Kirschblütenpfad
Der Kirschblütenpfad nördlich des Mauerpark besteht aus 215 Bäumen. Im einstigen Todesstreifen der Berliner Mauer zwischen den Stadtteilen Prenzlauer Berg und Gesundbrunnen kann man unter der Bösebrücke nahe dem S-Bahnhof Bornholmer Straße unter einem rosa Blütendach der Kirschbäume spazieren.
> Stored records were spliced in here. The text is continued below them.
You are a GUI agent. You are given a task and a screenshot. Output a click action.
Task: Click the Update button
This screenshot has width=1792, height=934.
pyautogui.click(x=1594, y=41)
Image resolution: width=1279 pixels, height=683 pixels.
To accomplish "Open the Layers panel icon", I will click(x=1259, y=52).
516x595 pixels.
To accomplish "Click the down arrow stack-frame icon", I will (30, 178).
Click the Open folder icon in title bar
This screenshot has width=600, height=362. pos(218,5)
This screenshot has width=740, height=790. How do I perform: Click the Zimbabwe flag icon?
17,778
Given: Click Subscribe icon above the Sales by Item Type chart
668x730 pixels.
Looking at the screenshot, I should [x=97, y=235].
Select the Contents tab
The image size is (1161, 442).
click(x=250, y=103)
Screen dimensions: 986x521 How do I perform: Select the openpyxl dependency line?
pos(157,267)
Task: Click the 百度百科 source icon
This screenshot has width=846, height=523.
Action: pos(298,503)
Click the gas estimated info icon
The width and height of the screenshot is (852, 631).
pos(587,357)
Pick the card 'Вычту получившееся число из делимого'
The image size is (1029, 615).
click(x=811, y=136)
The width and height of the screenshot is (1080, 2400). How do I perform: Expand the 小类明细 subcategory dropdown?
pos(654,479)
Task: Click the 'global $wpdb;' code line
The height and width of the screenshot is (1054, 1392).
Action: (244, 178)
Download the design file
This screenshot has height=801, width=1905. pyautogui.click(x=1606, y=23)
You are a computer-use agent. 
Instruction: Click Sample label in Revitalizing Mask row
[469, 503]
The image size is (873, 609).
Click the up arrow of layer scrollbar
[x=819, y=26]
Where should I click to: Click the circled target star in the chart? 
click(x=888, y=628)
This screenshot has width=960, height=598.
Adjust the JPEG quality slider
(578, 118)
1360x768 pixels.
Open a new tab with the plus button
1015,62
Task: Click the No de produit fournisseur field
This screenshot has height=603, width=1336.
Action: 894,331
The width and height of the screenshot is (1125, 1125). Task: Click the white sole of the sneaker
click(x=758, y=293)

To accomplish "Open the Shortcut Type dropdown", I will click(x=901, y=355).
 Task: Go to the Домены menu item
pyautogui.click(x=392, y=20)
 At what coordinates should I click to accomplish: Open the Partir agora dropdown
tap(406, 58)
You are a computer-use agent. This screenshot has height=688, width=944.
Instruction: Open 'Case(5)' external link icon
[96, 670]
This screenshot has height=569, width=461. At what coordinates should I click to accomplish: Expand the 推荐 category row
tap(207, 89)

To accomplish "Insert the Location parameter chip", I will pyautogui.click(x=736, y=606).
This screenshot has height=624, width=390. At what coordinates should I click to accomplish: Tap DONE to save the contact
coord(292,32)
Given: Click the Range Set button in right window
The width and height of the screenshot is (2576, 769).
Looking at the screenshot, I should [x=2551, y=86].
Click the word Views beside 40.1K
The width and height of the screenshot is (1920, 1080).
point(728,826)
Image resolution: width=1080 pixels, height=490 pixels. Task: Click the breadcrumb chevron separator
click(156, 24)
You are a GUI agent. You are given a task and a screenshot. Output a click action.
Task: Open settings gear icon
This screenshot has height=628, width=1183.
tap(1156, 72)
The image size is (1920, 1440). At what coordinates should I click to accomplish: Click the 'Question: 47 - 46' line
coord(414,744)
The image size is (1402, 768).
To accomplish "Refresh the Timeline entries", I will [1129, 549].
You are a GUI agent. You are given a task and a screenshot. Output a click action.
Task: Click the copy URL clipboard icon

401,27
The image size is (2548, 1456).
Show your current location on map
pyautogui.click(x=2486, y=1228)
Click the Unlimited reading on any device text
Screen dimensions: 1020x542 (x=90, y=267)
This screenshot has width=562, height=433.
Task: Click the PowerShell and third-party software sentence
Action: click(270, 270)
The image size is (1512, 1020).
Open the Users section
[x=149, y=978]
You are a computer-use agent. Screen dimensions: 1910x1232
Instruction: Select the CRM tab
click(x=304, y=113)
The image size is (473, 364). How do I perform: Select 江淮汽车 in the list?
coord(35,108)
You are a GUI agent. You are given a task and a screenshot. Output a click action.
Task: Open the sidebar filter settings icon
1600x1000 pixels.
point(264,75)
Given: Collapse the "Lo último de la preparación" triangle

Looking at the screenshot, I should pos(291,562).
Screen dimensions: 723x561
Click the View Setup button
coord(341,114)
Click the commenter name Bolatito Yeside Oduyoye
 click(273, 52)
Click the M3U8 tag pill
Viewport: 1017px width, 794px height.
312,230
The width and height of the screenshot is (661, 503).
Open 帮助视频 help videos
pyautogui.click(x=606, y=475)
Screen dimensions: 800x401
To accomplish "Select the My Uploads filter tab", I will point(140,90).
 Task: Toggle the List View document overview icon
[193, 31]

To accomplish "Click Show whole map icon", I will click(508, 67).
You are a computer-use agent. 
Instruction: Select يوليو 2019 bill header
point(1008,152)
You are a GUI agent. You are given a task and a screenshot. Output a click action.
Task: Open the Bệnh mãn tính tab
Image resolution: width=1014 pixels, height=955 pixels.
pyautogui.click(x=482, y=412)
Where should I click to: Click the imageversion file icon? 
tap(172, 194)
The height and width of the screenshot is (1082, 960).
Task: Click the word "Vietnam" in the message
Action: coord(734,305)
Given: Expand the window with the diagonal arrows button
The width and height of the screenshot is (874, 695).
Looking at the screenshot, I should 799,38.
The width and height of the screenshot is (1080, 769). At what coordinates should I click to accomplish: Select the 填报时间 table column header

Die Japanischen Kirschbäume stammen von japanischen Spendern und wurden 1993 gepflanzt. In Japan sind die Kirschblüten, Sakura genannt, ein unverkennbares Symbol für die Ankunft des Frühlings. Sie sollen Frieden und Ruhe in die Herzen der Menschen bringen. Aus Freude über die Wiedervereinigung Deutschlands rief 1990 der japanische Fernsehsender TV-Asahi zu einer Spendenaktion auf, um Geld für die Pflanzung Japanischer Kirschbäume in Deutschland zu sammeln. Dabei kamen Spenden für über neuntausend Bäume zusammen, von denen ein großer Teil nach Berlin kam. Viele von ihnen stehen heute im ehemaligen Grenzstreifen - nördlich in Pankow auch nahe des S-Bahnhof Wollankstraße.